What if the asteroid had missed?



by: BBC News

The extinction of the dinosaurs was most probably caused by an asteroid hitting the Earth - but what would have happened if the giant space rock had missed?

For a long time it was thought that dinosaurs were a lumbering, cold-blooded extinction just waiting to happen.

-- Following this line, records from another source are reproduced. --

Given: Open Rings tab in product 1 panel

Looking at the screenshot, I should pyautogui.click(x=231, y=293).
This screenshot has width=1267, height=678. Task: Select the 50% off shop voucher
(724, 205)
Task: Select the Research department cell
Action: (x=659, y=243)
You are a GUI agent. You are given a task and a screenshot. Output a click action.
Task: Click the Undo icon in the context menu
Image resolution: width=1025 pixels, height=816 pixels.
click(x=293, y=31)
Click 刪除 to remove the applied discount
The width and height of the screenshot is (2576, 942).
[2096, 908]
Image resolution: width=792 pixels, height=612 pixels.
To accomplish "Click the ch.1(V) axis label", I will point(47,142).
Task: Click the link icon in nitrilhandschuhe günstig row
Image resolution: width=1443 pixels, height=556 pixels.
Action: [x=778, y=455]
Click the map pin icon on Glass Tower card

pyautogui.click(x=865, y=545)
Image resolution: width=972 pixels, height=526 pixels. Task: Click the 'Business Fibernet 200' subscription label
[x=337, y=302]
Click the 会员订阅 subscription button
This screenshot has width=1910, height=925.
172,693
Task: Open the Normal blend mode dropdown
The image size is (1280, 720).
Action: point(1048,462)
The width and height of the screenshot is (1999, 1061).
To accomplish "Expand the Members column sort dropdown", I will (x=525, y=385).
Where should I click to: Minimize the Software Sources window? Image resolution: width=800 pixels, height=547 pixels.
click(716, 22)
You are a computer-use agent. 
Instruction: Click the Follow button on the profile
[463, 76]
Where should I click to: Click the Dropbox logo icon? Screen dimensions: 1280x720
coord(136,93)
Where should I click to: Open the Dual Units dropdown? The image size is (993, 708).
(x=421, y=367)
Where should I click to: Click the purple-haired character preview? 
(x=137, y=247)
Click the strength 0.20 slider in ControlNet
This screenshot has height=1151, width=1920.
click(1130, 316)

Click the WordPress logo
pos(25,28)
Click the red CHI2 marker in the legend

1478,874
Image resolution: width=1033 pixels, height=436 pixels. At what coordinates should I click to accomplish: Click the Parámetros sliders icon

Even the word dinosaur has come to mean something that has outlived its time.

The scientific argument was that as cold-blooded creatures, dinosaurs would not have stood a chance of surviving an ice age.

"According to the first imaginings of palaeontologists and the general public about dinosaurs, we thought of them as reptiles," says Kristi Curry-Rogers, from the Science Museum of Minnesota.

"'Reptile' is a word which comes with a lot of other connotations, like cold-blooded, slow-moving, sprawling, scaly skins, kind of stupid."

But more recent discoveries, such as dinosaur fossils in both polar regions, reveal that these animals were far more adaptable than previously thought.

Dr Curry-Rogers has analysed fossilised bones from Late Cretaceous (65-99 million years ago) dinosaurs and found them to have more in common with mammals and birds than reptiles.

Something like us

Perhaps the most advanced dinosaur at the time of the extinction was the Troodon which was "as cunning as a fox", according to palaeontologist Larry Witmer of Ohio University.

They were small, upright, bi-pedal dinosaurs which lived in large groups. By studying the brain cavity, Witmer has found evidence they possessed good vision and even potentially had a brain structure compatible with problem-solving.

"If Troodon were around today, co-existing with humans, we'd probably call it a pest," says Professor Witmer.